TO BE DONE:
1: For each statement about the comment on signing away rights, answer yes or no, and quote the exact words of the comment that decide it.
(a) The writer holds that a contract trying to make people give up their legal rights should not be enforceable.
(b) The writer says they are planning to move to the US.
(c) The writer calls the mindset of laws that can be gotten around pro-industry.
2: Using the comment on signing away rights, answer each question briefly.
(a) Whose problem does the writer try to put as a question?
(b) Which rights does the writer say some people in the thread would still leave in place?
(c) Who can get around the laws, according to the writer?

start EXCERPTED PASSAGE

If I ever state I want to move to the US on here, please repost this for me. I would no more live in a country that allows other private entities to abridge my rights under the law than chop of my own head. That frankly is a crazy situation to be in. Oh and nice work on the Pratchettism.

I guess the problem Brian has is one I'd like to phrase as this question:

If it's possible and even de-riguer in an industry to sign away rights given to you by law, what the hell is the point of having law-given rights? Some folks in this thread may believe that it's okay to make provisions and clauses that strip a person of every legal right aside from the unalienable constitutional ones, but to me.. what the hell is the point of a law if it can be gotten around so flippantly?

A law ought to be a law. A contract that attempts to make people 'sign away' laws shouldn't be enforceable regardless of whether it's a small r right or a Big R right. I'd LOVE to see the country where that is how it's done - I think it'd frankly make a hell of a lot more sense.

I hate to make accusations.. but this kinda mindset of having 'laws' that are deliberately get-aroundable by people with expensive lawyers is very american. It's so pro-industry and it's so anti-humanist.

end EXCERPTED PASSAGE
start ENTRIES PROVIDED

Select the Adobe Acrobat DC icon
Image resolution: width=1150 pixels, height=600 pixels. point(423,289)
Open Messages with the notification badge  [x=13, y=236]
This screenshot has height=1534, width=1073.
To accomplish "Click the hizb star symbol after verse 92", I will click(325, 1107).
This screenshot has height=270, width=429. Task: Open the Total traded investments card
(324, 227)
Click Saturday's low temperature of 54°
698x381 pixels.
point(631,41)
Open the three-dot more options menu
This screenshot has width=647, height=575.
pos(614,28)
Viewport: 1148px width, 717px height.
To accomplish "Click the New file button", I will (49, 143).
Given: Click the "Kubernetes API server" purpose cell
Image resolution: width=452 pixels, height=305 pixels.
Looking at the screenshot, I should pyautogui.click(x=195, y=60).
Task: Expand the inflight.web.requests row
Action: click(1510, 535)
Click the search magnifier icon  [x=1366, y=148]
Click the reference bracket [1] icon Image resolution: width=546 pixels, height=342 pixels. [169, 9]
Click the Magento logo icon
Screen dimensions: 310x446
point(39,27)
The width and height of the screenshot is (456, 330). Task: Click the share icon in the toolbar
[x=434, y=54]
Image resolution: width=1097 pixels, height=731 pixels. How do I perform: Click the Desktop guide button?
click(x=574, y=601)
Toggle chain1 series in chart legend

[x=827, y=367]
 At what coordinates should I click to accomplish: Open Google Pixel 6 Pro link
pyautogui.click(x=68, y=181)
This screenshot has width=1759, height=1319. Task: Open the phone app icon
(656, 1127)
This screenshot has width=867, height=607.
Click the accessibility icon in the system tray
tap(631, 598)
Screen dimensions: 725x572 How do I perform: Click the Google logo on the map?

end ENTRIES PROVIDED

EXERCISE RESULTS:
1:
(a) Yes: "A contract that attempts to make people 'sign away' laws shouldn't be enforceable regardless of whether it's a small r right or a Big R right."
(b) No: "If I ever state I want to move to the US on here, please repost this for me."
(c) Yes: "It's so pro-industry and it's so anti-humanist."

2:
(a) Brian's
(b) The unalienable constitutional ones
(c) People with expensive lawyers